▶ Lista de tarefas:
1/ Copie o trecho do texto sobre o Yoga que vai de "O YOGA É UMA" até "desses princípios fundamentais.", incluindo esta última parte.
2/ De acordo com o texto sobre o Yoga, quantos anos de história tem essa tradição?

O YOGA É UMA TRADIÇAO COMPLEXA, com cinco mil anos de
história, ou mais. Os principiantes facilmente se deixam assoberbar pela
vastidão e pela riqueza da prática, da filosofia e da literatura yogues. Porém,
existem alguns princípios básicos que, uma vez compreendidos, facilitam o
acesso a cada um dos numerosos aspectos dessa grande tradição. Aqui estão dez
desses princípios fundamentais.
1. O Yoga é algo que tradicionalmente se chama de uma
doutrina de libertação (moksha-shâstra). Tem por objetivo libertar-nos da nossa
limitada noção de "quem somos". De hábito, nós nos identificamos com
esse corpo e essa mente, com nossos bens materiais e nossos relacionamentos
(que freqüentemente tratamos como se fossem bens materiais). Porém, segundo o
Yoga, esse hábito mental e emocional é na verdade um profundo e fatídico erro de identificação. É
ele que nos mantém perpetuamente presos aos mesmos modos de comportamento e nos
faz passar
reiteradamente pelo sofrimento (duhkha). Na verdade, o nosso ser real é algo ou alguém que está muito além
do nosso corpo, da nossa mente, dos nossos bens e dos nossos relacionamentos.

▶ Dados apresentados:
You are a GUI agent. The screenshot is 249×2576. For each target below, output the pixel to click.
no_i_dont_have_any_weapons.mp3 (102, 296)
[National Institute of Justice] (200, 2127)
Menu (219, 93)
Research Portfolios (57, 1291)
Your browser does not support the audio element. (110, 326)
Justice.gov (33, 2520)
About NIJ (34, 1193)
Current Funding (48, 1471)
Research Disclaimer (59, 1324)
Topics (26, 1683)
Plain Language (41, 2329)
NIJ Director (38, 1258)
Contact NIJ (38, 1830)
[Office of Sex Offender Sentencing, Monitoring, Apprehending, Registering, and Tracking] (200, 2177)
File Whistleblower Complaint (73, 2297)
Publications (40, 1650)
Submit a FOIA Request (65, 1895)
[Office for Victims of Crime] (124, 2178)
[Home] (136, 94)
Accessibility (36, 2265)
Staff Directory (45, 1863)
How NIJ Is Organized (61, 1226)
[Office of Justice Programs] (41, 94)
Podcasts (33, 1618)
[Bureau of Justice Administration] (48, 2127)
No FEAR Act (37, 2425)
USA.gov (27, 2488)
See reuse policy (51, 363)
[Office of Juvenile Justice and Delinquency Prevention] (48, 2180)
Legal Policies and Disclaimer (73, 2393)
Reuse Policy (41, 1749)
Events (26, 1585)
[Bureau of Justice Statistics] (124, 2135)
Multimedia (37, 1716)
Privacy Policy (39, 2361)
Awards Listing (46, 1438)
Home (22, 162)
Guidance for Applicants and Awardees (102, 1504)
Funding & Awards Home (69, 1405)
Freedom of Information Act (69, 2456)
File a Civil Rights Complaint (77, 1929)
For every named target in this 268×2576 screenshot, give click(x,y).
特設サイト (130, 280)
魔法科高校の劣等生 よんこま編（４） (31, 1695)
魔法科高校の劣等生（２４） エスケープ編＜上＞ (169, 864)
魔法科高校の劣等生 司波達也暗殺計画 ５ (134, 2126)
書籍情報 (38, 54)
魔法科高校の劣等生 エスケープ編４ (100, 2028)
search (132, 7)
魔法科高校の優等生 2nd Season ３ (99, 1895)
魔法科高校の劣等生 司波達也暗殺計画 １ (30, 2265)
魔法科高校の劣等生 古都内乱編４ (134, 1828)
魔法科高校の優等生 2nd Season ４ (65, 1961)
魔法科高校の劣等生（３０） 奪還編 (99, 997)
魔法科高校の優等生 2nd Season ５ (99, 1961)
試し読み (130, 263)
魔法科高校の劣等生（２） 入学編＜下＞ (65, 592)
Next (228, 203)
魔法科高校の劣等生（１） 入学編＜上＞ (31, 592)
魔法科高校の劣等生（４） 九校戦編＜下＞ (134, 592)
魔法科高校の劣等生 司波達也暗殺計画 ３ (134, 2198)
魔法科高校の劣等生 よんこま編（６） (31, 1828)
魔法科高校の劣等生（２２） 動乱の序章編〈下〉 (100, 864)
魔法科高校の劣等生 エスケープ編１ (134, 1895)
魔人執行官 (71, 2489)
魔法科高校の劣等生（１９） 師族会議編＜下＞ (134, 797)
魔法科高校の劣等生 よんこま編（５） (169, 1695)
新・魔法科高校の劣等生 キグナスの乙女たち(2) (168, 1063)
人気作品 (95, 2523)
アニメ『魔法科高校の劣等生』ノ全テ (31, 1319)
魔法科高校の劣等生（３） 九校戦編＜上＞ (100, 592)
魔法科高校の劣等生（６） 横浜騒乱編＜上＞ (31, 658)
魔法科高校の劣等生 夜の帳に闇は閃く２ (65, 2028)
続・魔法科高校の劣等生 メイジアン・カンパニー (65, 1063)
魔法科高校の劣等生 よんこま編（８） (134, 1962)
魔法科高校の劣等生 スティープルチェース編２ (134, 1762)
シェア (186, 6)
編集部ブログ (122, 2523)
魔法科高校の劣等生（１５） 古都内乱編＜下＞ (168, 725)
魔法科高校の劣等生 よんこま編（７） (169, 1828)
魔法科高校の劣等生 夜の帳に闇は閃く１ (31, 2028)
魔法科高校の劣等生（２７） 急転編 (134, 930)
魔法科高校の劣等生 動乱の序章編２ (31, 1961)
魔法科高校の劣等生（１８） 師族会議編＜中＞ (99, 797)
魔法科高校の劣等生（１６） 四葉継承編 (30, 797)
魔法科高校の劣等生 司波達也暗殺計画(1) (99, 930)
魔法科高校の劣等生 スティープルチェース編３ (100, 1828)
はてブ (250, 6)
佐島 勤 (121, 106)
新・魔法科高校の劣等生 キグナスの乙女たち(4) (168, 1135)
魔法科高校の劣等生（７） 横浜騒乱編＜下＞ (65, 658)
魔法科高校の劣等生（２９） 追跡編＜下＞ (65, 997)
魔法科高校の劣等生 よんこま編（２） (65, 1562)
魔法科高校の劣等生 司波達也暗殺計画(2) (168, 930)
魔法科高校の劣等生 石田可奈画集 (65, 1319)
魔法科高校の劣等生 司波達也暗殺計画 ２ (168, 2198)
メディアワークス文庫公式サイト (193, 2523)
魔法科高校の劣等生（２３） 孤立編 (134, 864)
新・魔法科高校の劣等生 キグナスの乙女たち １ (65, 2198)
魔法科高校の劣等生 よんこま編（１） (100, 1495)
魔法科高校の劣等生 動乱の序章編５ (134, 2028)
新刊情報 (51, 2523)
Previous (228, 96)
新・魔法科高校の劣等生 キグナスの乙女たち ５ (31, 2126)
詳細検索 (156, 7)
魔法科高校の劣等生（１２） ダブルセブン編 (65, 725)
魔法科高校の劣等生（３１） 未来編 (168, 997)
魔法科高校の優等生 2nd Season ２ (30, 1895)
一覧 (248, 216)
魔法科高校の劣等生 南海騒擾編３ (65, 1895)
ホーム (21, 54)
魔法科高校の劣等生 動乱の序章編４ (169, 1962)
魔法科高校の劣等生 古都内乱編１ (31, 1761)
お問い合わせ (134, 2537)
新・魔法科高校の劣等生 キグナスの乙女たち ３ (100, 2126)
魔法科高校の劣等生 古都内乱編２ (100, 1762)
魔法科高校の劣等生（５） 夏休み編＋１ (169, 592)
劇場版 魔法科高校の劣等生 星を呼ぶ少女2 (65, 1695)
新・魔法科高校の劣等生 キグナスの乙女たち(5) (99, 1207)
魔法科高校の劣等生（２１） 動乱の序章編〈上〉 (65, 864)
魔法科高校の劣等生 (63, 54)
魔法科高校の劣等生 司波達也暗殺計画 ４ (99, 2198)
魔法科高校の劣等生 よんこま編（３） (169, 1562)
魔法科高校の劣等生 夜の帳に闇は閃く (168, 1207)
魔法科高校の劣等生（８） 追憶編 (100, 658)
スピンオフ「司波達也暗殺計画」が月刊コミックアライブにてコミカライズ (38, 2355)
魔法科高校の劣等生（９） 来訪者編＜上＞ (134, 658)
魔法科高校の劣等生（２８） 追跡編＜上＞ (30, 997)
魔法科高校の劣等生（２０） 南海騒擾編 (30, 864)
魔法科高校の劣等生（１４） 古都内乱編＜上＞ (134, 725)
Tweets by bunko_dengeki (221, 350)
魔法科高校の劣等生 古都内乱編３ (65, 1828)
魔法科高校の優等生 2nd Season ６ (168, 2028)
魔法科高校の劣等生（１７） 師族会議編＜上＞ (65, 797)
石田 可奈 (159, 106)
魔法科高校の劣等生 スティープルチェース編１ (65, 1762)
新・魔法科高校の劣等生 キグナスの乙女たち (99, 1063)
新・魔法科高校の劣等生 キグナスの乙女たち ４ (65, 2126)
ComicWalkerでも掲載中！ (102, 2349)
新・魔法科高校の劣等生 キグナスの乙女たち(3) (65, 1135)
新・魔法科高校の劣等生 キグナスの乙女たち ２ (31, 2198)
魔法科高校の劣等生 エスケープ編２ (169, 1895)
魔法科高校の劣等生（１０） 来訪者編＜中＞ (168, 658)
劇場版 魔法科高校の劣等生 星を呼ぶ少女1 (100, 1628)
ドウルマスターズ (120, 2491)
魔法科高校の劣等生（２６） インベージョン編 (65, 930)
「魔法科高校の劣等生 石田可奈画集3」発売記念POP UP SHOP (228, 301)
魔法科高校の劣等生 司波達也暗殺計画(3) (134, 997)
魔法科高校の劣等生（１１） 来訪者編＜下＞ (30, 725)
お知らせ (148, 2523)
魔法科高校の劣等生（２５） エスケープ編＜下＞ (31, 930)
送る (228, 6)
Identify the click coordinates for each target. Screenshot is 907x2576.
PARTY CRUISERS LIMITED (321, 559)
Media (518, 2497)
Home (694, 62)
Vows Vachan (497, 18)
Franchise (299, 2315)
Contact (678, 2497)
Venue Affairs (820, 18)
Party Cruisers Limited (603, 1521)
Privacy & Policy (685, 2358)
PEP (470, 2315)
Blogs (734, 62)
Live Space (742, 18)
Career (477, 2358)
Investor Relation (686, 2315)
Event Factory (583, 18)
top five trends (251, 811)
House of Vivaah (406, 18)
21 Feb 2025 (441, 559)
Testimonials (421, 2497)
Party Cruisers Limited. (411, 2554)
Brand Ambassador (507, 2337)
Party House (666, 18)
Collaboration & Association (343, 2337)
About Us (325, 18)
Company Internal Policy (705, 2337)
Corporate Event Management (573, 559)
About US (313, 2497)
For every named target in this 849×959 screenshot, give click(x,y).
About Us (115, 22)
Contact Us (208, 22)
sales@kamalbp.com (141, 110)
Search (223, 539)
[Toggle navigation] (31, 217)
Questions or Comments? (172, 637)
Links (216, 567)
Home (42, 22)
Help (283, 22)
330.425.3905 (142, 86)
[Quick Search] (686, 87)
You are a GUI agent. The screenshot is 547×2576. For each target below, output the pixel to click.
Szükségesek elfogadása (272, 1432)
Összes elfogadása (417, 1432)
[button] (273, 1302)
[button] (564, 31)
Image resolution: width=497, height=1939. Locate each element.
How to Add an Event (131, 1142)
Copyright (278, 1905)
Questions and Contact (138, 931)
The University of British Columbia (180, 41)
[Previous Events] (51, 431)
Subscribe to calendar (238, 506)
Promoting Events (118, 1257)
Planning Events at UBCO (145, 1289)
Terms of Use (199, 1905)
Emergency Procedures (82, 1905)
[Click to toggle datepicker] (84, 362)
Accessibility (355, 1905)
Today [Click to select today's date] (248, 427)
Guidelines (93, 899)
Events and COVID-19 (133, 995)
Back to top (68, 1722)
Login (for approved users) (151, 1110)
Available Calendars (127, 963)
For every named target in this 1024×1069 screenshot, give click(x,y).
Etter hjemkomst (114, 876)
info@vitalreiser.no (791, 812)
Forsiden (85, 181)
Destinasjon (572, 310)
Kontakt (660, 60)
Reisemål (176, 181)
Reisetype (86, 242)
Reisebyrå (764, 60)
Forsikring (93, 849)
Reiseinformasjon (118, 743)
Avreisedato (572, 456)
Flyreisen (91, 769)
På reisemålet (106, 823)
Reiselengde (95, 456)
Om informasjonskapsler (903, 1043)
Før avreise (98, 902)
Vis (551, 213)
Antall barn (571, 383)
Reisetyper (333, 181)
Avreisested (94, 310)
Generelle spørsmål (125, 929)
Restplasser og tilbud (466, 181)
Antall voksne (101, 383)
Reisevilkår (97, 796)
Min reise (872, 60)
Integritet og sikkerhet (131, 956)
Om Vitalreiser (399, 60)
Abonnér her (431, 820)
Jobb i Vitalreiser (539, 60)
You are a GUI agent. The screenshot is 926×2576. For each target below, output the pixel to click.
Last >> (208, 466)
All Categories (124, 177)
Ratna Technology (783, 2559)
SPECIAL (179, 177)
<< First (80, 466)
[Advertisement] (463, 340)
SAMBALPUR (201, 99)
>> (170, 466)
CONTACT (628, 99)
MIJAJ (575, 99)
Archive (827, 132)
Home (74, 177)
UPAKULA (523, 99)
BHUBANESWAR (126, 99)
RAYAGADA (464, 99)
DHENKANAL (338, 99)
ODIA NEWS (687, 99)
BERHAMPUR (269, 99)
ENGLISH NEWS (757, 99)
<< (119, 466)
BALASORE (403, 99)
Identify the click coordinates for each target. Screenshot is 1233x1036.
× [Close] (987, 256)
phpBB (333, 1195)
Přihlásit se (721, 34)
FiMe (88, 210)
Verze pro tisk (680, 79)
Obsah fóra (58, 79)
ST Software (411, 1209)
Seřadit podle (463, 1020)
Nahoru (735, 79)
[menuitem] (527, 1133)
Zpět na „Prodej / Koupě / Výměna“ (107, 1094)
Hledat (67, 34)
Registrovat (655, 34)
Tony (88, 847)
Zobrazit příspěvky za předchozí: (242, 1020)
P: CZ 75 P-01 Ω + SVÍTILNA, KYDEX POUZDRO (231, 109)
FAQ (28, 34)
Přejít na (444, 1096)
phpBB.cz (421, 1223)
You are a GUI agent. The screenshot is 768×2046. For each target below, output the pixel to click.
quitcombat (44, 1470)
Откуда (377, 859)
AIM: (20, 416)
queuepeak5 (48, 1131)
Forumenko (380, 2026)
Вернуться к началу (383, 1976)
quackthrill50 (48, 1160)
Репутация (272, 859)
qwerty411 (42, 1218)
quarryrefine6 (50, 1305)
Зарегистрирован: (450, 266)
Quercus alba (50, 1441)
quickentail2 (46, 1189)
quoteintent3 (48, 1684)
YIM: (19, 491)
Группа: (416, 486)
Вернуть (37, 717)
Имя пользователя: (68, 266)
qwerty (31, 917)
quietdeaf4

▶ Respostas por tarefa:
1/
O YOGA É UMA TRADIÇAO COMPLEXA, com cinco mil anos de
história, ou mais. Os principiantes facilmente se deixam assoberbar pela
vastidão e pela riqueza da prática, da filosofia e da literatura yogues. Porém,
existem alguns princípios básicos que, uma vez compreendidos, facilitam o
acesso a cada um dos numerosos aspectos dessa grande tradição. Aqui estão dez
desses princípios fundamentais.

2/ Cinco mil anos ou mais.